О, Иерусалим! - [96]
«Приказываю выполнить задачу любой ценой».
40. Пшеничные поля Латруна
Стояла мёртвая тишина, которую нарушали только металлический звон цикад да доносившийся временами лай собак. Однако безмолвие этой душной, безветренной ночи было обманчивым.
Вскоре после того, как монахи-трапписты начали заутреню, бригада Шломо Шамира вышла на захват Иерусалимской дороги.
Начало операции задержалось, было потеряно три драгоценных часа. Для участия в атаке Шамир в конце концов смог выставить четыреста человек — куда меньше, чем, по мнению Бен-Гуриона, было необходима для захвата важнейшего стратегического перекрестия дорог в Палестине. За два часа до выступления командир батальона Пальмаха — лучшей части шамировских сил — на почве переутомления впал в состояние шока. Пришлось поручить командование Хаиму Ласкову, который совершенно не был знаком с бойцами.
При свете полной луны Ласков со своими тремя ротами двинулся через долину, чтобы выполнить самую важную задачу операции — взять возвышенность, на которой помещался бывший британский полицейский участок, и захватить холмы над монастырём.
Следом за ним Цви Гуревич со своими репатриантами двинулся вверх по долине на восток к узкой дороге, огибащей подножье Иудейских гор и ведущей от Артуфа в Баб-эль-Ваду. Задача заключалась в том, чтобы, дойдя до этой дороги, повернуть на север, подойти к горловине ущелья и атаковать находящиеся над ним высоты и деревни.
Офицер пехотного полка Арабского легиона Касем Айяд, которому было поручено со своим взводом взорвать мост у деревни Артуф, заметил в долине слева подозрительные тени.
Вглядевшись, он различил колонну людей, двигавшуюся к Баб-эль-Ваду. Айяд кинулся к рации, вызвал штаб и доложил:
«Евреи идут в атаку». Обнаружив отряд Цви Гуревича, Айяд лишил израильтян их наиболее важного преимущества внезапности. Было четыре часа утра вторника 25 мая.
Битва за Латрун началась.
Арабский офицер не поверил своим глазам, когда увидел, как через пшеничные поля Латруна, прямо под дулами арабских орудий, двигаются десятки евреев. Со склона холма забили орудия пушки, миномёты, пулемёты. Ураганный огонь застал евреев на открытой местности. Их фигуры освещались первыми лучами солнца, которое на этот раз не пожелало стоять на месте, как во времена Йеҳошуа. Продвижение евреев застопорилось. Ни одна из намеченных задач не только не была выполнена, но бойцы даже не успели приступить к их осуществлению. Солдаты головной роты Хаима Ласкова не достигли ещё дороги, ведущей от Латруна к Баб-эль-Ваду. Они кинулись спасаться от огня в огород монастыря. Слева от них вторая рота попала под огонь на подступах к полицейскому училищу. Выше по дороге, около Баб-эль-Вада, солдаты Айяда при поддержке местных феллахов обрушились на незащищённый фланг отряда Гуревича. На командный пост в Хульду к Шломо Шамиру полетели мольбы об артиллерийском прикрытии. Жалкая батарея Ҳаганы открыла огонь и делала всё возможное, чтобы заставить замолчать орудия Хабеса Маджели. Но боеприпасов у евреев было в обрез, и их огонь продолжался недолго. Вскоре еврейские пехотинцы снова оказались беззащитными под арабским обстрелом.

▶ Задание 1
Скопируйте без изменений записи, начиная со строки, в которой есть «You are a GUI», и до конца записей включительно. Изображения в ответ не включайте.
Приведённый выше текст и последующие записи между собой никак не связаны.

▶ Извлечённые данные
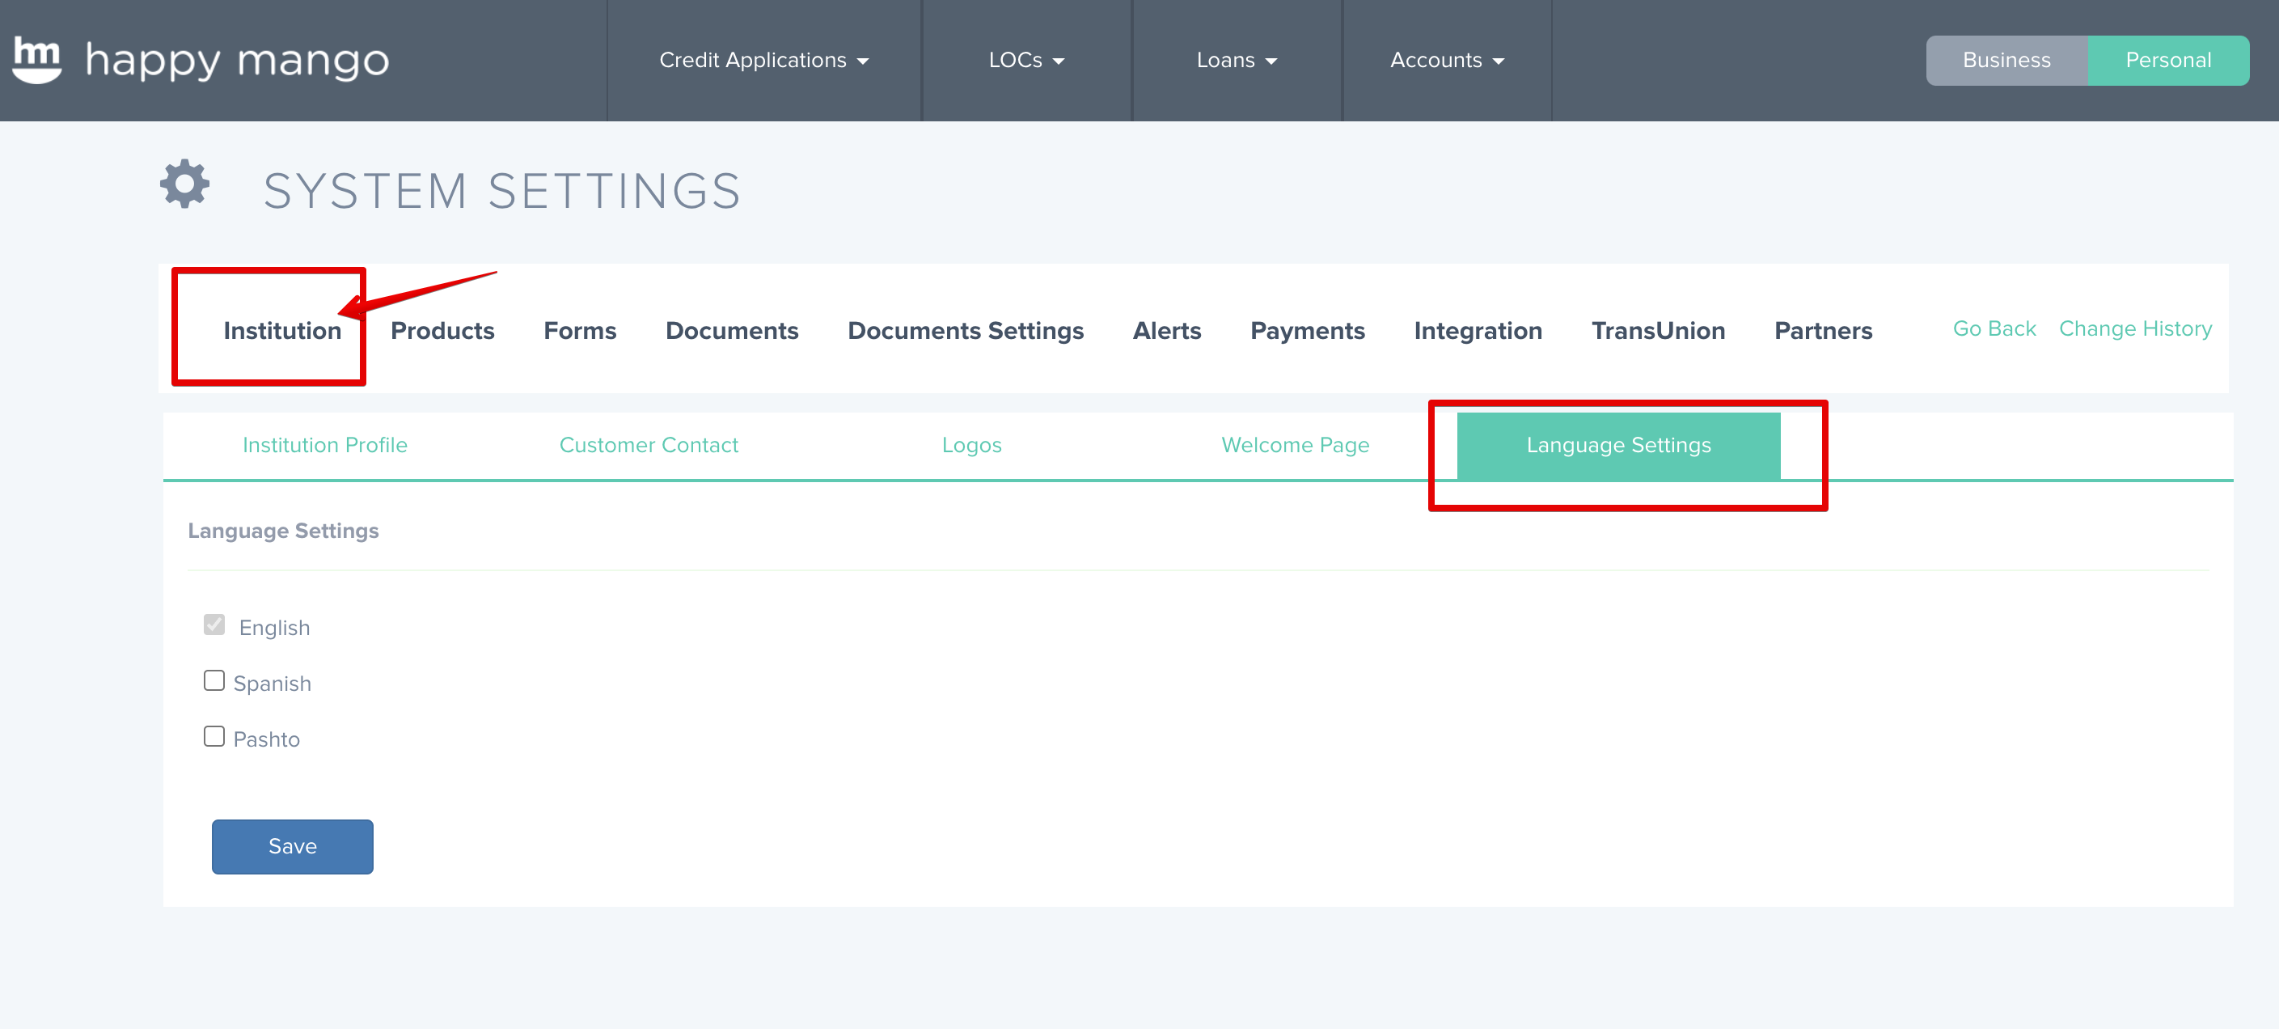Open the Documents Settings tab
2279x1029 pixels.
965,330
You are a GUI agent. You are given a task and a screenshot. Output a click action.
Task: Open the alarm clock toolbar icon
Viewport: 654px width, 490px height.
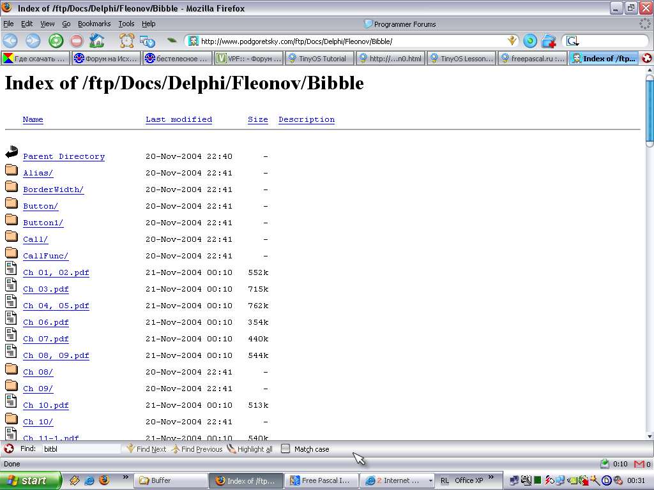127,41
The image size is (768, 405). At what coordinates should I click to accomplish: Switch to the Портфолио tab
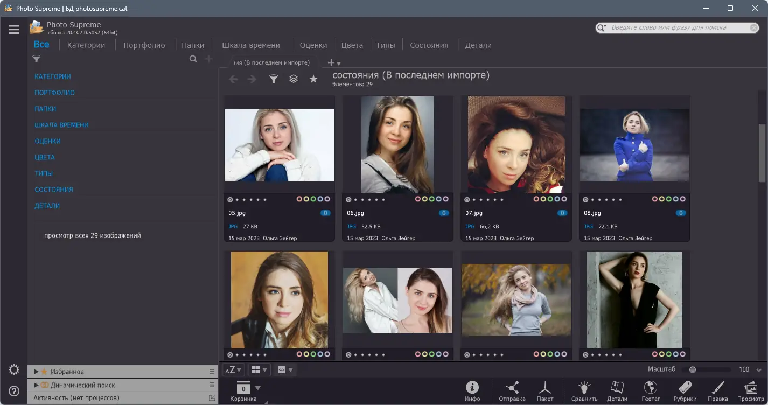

▶ Задание 2
Перепишите отрывок о битве за Латрун, начиная со слов «40. Пшеничные поля» и заканчивая словами «знаком с бойцами.». Вместо «заутреню» поставьте «вечерню».

▶ Правильный ответ 1
You are a GUI agent. You are given a task and a screenshot. Output a click action.
Task: Open the alarm clock toolbar icon
Viewport: 654px width, 490px height.
127,41
The image size is (768, 405). At what coordinates should I click to accomplish: Switch to the Портфолио tab

▶ Правильный ответ 2
40. Пшеничные поля Латруна
Стояла мёртвая тишина, которую нарушали только металлический звон цикад да доносившийся временами лай собак. Однако безмолвие этой душной, безветренной ночи было обманчивым.
Вскоре после того, как монахи-трапписты начали вечерню, бригада Шломо Шамира вышла на захват Иерусалимской дороги.
Начало операции задержалось, было потеряно три драгоценных часа. Для участия в атаке Шамир в конце концов смог выставить четыреста человек — куда меньше, чем, по мнению Бен-Гуриона, было необходима для захвата важнейшего стратегического перекрестия дорог в Палестине. За два часа до выступления командир батальона Пальмаха — лучшей части шамировских сил — на почве переутомления впал в состояние шока. Пришлось поручить командование Хаиму Ласкову, который совершенно не был знаком с бойцами.